Sports - Pelote
“Le projet d’intégration sociale est primordial ”

31/10/2012
Marc DUFRECHE
Le frontball est né à Anglet et y revient invariablement depuis afin de montrer ses champions et donner des nouvelles de son évolution. En cette année 2012, le frontball a connu beaucoup d’événements qui n’ont pas de liens avec la compétition car comme l’indique Jean-Michel Idiart, l’un des créateurs de ce sport de balle : “le projet d’intégration sociale est primordial ”.

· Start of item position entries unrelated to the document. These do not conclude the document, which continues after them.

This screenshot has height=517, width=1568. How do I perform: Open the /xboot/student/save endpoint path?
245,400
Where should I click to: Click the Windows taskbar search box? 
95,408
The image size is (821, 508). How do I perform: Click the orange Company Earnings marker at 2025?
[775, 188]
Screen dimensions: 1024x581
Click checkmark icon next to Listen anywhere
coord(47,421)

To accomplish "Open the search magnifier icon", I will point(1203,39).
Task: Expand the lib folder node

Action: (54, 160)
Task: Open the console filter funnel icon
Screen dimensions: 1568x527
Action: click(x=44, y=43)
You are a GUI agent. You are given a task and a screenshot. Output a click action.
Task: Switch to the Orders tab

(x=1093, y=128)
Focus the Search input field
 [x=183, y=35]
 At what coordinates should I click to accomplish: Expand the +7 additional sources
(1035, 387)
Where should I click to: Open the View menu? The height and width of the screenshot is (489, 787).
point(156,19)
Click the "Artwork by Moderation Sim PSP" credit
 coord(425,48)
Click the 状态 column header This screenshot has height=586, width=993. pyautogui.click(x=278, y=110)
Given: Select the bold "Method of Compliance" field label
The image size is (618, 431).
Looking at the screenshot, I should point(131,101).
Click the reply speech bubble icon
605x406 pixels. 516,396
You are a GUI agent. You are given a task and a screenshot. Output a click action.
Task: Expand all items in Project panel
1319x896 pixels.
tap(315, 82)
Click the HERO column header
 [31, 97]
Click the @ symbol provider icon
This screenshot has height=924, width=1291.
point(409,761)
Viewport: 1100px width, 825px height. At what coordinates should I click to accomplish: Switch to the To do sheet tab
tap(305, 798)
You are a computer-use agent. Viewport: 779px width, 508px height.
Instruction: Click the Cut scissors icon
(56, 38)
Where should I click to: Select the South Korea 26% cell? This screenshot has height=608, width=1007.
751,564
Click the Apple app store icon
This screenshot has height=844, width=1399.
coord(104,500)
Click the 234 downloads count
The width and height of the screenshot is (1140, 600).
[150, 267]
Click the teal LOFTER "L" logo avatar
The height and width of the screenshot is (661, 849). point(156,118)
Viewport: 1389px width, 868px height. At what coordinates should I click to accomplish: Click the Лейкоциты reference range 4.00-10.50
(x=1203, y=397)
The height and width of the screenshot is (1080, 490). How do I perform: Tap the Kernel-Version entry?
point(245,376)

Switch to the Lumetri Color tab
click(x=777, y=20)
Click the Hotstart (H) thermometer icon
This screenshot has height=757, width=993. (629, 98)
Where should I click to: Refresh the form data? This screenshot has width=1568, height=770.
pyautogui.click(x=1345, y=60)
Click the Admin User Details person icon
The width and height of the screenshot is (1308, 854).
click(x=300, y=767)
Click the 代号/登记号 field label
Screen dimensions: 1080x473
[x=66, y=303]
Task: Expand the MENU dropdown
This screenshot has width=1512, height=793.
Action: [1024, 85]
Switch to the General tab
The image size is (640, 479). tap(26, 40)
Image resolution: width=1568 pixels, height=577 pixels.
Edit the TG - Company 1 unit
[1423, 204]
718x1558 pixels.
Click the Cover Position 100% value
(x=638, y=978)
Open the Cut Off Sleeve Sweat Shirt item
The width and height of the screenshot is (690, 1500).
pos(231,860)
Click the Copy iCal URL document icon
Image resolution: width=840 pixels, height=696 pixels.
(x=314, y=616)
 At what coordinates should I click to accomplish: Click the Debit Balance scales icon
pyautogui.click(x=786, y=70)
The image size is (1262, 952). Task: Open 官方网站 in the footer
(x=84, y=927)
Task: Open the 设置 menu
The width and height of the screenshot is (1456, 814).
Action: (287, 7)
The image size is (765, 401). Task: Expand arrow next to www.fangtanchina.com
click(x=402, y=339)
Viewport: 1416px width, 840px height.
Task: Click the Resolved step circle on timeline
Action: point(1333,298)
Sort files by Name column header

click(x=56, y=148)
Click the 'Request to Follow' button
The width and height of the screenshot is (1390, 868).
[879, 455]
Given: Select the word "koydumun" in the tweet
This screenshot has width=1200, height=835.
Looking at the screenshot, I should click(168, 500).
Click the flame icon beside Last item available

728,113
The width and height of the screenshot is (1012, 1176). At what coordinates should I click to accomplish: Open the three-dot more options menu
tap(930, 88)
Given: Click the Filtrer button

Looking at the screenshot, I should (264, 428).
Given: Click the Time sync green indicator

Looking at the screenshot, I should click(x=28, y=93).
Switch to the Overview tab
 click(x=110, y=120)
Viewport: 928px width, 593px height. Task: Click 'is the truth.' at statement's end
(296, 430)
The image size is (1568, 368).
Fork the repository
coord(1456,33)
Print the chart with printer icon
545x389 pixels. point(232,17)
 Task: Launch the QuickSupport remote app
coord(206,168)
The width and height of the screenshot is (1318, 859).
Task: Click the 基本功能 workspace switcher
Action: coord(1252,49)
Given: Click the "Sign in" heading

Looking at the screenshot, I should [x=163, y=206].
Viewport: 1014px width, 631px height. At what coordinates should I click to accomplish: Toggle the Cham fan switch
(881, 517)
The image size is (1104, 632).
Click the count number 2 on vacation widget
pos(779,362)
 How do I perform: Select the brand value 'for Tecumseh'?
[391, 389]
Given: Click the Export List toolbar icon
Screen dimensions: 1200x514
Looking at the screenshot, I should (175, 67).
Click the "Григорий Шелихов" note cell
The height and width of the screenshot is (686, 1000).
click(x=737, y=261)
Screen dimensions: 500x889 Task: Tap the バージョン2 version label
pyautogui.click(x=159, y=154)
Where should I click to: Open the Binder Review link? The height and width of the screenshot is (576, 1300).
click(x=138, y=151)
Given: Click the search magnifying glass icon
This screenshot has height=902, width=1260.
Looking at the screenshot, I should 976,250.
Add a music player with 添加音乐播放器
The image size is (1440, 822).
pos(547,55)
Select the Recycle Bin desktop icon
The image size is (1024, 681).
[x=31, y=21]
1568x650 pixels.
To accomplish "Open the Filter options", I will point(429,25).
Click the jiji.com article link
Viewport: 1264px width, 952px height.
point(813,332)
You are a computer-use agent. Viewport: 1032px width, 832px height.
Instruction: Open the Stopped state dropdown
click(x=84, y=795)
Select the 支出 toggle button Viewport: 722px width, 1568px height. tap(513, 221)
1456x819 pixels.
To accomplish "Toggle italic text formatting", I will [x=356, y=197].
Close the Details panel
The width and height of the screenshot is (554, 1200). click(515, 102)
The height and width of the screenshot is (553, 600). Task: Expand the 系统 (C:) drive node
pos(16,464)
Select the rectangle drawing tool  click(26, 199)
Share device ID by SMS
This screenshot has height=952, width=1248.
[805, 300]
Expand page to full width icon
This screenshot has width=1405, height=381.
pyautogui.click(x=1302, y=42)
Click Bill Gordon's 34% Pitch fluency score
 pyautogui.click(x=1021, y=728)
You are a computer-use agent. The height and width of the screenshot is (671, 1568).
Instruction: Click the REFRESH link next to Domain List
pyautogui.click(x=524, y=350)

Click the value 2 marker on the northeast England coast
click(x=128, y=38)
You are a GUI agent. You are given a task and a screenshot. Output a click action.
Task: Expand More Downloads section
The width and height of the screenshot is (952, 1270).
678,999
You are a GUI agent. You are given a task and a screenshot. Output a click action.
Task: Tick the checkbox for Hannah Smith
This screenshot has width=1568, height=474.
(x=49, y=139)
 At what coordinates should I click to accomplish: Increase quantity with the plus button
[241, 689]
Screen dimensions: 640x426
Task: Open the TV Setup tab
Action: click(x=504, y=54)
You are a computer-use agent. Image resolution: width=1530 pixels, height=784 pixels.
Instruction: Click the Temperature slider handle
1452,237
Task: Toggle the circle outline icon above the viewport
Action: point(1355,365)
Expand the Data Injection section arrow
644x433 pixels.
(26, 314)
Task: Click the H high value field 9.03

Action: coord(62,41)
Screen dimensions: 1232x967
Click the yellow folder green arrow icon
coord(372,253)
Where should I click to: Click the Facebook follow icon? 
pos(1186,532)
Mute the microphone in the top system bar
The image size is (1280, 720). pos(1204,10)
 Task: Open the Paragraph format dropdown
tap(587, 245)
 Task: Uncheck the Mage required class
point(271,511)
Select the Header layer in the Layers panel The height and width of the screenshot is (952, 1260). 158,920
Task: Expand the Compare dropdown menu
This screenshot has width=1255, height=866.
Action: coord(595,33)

Il y a d’abord eu ce voyage en Palestine au camp d’Al Fawar où Jean-Michel Idiart et la déléguation venue du Pays Basque ont réussi en quelques mois à faire aménager un terrain de frontball dans le gymnase du camp de réfugiés, d’y organiser une journée promotionnelle et d’y installer sur place un éducateur en charge de l’animation frontball. Dans un coin de sa tête, Jean-Michel Idiart rêvait de voir un jour des petits Palestiniens venir du côté du Pays Basque grâce au frontball. Il n’aura pas attendu bien longtemps, puisque l’année même ou le terrain fut inauguré au camp d’Al Fawar, deux adolescents palestiniens ont fait le voyage pour s’affronter dans une partie de démonstration samedi à l’occasion du tournoi à El Hogar. “Je viens de les récupérer à la gare de Bayonne, rapportait hier Jean-Michel Idiart. On a pu les faire venir grâce au consulat de France là-bas. Ils ont eu les visas au dernier moment mais ils sont là et c’est super. Il faut savoir que c’est très difficile de sortir d’un camp de réfugiés en Palestine”. Parce qu’ils n’ont pas le droit de fouler le sol israélien, Ahamed Sarahna (14 ans) et Moussa Alsarahana (15 ans) n’ont pu passer par Tel-Aviv et ont fait un crochet par la Jordanie pour venir via Paris jusqu’à Anglet.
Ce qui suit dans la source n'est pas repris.